[start DATA LISTING]

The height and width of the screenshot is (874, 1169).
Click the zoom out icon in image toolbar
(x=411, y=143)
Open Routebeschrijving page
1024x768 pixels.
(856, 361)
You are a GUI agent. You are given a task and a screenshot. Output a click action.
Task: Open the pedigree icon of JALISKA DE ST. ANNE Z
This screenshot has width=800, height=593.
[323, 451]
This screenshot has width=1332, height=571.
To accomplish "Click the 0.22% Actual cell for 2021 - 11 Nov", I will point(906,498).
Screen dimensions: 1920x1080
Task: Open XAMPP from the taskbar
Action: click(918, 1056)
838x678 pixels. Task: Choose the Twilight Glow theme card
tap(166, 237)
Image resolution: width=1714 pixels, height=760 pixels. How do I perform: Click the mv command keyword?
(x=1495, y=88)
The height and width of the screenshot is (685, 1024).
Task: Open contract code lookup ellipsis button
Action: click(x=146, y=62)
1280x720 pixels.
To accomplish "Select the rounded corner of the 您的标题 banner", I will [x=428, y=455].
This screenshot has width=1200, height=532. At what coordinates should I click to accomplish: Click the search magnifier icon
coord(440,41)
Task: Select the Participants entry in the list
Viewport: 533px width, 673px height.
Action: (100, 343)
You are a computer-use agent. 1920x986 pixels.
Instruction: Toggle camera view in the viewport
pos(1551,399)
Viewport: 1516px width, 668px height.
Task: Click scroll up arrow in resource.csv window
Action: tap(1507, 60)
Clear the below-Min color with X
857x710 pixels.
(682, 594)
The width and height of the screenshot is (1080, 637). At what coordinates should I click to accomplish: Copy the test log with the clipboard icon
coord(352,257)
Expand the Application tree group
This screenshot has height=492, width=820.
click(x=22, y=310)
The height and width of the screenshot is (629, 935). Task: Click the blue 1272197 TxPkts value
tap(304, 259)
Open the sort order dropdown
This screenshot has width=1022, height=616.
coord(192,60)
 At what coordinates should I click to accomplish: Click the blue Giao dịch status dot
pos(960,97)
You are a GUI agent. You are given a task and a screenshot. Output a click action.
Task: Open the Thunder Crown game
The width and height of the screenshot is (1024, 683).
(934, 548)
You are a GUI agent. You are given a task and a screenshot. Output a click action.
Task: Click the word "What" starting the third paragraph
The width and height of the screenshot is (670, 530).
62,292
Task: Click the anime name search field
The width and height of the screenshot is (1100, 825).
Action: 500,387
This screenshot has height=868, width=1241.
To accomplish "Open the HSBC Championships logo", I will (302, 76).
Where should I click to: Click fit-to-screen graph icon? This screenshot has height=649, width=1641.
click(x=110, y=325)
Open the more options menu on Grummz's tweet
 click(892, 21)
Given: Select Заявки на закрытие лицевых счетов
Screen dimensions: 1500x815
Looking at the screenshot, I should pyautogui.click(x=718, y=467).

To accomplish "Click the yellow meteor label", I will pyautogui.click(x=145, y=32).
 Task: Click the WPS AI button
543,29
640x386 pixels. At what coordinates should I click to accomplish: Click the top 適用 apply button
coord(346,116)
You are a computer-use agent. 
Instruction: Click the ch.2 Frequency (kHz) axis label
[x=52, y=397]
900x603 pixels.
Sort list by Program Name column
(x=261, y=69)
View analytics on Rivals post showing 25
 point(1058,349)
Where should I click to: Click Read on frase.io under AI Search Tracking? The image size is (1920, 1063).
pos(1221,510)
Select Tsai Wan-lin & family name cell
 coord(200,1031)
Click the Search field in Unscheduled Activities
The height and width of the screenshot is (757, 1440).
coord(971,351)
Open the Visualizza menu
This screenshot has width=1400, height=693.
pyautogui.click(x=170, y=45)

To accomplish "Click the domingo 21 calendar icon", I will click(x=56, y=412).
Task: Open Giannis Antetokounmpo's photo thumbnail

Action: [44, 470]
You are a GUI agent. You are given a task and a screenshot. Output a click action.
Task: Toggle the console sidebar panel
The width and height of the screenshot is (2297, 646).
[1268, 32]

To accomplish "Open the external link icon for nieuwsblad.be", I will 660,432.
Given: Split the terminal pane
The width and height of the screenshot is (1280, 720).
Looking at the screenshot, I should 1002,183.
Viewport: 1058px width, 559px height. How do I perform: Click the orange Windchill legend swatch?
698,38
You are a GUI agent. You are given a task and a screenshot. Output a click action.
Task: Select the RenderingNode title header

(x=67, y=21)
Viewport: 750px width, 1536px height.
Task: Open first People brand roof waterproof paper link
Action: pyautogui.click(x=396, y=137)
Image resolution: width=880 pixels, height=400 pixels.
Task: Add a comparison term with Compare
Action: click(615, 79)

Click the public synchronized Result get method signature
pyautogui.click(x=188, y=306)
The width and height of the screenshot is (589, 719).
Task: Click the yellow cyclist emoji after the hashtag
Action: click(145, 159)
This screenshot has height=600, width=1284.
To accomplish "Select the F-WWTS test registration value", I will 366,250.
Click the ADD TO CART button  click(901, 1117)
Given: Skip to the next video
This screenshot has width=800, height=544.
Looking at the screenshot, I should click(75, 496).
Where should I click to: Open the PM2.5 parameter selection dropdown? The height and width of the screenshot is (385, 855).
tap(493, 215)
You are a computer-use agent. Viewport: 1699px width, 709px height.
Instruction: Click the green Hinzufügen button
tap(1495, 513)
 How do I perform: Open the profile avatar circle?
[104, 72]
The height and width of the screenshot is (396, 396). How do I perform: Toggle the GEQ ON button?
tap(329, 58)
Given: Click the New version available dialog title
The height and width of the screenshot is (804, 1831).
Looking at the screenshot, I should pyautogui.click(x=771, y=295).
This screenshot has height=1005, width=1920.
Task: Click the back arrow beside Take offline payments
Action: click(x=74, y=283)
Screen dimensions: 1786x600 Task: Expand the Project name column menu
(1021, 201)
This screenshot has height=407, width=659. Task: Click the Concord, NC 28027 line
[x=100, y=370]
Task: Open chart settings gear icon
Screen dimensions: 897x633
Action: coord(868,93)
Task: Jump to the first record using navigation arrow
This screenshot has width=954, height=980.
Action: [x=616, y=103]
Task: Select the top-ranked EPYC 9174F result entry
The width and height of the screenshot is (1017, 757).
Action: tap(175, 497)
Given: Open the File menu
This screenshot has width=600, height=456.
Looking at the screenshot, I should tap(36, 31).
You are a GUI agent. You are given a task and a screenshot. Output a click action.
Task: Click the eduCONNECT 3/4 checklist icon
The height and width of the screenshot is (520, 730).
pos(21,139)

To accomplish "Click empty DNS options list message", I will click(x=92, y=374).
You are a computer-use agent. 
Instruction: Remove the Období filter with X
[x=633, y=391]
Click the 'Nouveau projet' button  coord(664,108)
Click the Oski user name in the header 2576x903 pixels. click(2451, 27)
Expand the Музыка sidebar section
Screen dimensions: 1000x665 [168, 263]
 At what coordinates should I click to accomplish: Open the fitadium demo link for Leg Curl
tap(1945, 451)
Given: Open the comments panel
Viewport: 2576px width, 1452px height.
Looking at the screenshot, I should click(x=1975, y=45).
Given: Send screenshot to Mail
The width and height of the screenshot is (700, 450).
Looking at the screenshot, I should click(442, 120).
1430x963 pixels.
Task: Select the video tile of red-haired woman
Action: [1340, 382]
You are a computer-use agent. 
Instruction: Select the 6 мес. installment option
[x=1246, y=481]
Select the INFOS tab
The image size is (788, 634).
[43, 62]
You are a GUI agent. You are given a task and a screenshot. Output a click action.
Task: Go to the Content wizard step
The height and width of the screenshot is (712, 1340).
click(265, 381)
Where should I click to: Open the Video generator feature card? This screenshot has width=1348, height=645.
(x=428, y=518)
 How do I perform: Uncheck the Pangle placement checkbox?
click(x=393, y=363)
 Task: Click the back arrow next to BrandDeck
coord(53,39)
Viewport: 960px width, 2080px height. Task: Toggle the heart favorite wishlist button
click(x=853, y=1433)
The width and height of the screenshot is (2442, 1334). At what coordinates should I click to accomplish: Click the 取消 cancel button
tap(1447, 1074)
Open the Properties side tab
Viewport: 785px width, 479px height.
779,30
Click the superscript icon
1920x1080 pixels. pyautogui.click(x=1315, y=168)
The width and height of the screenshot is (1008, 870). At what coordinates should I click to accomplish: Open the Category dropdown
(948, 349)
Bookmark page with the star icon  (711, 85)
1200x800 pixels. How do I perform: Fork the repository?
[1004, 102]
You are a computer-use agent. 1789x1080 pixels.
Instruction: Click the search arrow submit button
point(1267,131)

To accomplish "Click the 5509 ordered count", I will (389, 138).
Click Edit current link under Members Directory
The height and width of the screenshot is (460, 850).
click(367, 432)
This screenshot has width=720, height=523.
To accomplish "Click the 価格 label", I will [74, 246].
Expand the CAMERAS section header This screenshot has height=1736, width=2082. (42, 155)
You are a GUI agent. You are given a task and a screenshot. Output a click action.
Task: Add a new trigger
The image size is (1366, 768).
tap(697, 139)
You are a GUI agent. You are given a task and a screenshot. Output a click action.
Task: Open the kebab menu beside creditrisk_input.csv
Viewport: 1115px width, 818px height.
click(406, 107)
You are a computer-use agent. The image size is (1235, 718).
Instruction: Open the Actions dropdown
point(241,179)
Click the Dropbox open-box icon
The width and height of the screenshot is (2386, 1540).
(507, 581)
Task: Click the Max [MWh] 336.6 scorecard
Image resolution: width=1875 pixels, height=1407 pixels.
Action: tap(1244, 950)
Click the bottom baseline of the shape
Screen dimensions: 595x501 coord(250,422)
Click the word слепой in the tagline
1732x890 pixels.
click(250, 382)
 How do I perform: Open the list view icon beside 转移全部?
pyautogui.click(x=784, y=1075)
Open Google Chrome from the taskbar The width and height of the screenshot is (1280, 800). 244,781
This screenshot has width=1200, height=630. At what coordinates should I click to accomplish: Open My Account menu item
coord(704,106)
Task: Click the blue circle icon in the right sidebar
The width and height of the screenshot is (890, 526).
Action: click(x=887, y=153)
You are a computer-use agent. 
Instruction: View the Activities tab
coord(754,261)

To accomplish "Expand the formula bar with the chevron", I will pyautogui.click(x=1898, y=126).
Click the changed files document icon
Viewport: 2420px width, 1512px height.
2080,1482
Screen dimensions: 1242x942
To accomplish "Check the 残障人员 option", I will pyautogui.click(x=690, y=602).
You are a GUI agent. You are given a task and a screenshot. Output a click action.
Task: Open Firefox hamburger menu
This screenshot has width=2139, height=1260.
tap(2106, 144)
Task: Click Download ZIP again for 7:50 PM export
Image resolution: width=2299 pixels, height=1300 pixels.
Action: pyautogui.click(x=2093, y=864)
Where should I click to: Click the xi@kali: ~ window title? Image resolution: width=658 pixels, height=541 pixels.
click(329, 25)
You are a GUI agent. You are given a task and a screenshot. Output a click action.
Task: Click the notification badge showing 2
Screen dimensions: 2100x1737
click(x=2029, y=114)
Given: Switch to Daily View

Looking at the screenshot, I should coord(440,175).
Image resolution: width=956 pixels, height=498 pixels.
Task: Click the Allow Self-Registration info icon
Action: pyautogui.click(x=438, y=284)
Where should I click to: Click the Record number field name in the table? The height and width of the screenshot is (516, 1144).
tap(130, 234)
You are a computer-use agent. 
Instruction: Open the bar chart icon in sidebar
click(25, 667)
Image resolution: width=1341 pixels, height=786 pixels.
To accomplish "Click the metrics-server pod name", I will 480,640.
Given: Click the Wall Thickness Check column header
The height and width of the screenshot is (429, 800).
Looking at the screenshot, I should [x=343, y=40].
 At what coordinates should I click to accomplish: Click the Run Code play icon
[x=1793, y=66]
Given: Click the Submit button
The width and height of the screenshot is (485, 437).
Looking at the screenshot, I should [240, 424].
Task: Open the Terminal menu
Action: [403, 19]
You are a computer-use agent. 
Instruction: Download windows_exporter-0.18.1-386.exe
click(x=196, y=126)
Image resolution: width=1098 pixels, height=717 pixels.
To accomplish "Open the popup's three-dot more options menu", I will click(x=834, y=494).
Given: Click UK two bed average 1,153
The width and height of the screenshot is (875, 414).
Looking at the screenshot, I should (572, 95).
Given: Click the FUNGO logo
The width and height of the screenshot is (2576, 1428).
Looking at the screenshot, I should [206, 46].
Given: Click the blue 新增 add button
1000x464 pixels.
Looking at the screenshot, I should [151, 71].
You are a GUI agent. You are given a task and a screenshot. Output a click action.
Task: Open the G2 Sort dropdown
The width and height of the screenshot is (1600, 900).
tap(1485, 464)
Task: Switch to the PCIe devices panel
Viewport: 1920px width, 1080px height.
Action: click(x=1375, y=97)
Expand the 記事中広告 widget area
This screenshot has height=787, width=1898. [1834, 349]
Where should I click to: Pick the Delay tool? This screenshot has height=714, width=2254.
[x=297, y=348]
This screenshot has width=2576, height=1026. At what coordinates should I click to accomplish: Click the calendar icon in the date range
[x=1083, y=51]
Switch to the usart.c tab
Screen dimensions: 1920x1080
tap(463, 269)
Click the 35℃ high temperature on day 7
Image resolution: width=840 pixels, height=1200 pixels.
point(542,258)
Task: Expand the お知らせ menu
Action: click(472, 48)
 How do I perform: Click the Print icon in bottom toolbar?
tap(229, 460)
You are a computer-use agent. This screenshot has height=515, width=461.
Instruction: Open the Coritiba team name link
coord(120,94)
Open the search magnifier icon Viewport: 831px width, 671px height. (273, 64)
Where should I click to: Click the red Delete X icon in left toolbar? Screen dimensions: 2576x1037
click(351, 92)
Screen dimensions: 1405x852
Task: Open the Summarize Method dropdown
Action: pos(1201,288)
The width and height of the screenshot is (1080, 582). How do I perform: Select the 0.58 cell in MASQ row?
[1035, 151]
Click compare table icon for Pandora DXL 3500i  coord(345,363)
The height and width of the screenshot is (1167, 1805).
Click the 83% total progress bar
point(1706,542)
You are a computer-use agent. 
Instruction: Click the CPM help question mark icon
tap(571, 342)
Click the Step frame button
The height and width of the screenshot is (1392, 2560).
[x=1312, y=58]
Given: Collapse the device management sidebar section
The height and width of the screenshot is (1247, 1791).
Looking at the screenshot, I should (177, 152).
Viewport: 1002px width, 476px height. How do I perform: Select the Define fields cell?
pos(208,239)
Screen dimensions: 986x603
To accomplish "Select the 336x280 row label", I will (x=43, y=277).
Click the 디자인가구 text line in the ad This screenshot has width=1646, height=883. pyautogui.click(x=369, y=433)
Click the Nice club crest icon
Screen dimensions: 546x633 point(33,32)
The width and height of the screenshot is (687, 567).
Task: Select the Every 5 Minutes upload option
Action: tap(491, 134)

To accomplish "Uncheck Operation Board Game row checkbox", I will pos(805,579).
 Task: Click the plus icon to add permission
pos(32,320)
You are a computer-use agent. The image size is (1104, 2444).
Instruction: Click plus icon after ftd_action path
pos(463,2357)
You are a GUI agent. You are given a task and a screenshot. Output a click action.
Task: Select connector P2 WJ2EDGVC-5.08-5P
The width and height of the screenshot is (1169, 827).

[end DATA LISTING]

● GOAL:
Reproduce the lines from the one containing "Given: Split the terminal pane" through the one containing "Action: click(615, 79)", including both of those lines.

● SOLUTION TO THIS TASK:
Given: Split the terminal pane
The width and height of the screenshot is (1280, 720).
Looking at the screenshot, I should 1002,183.
Viewport: 1058px width, 559px height. How do I perform: Click the orange Windchill legend swatch?
698,38
You are a GUI agent. You are given a task and a screenshot. Output a click action.
Task: Select the RenderingNode title header

(x=67, y=21)
Viewport: 750px width, 1536px height.
Task: Open first People brand roof waterproof paper link
Action: pyautogui.click(x=396, y=137)
Image resolution: width=880 pixels, height=400 pixels.
Task: Add a comparison term with Compare
Action: click(615, 79)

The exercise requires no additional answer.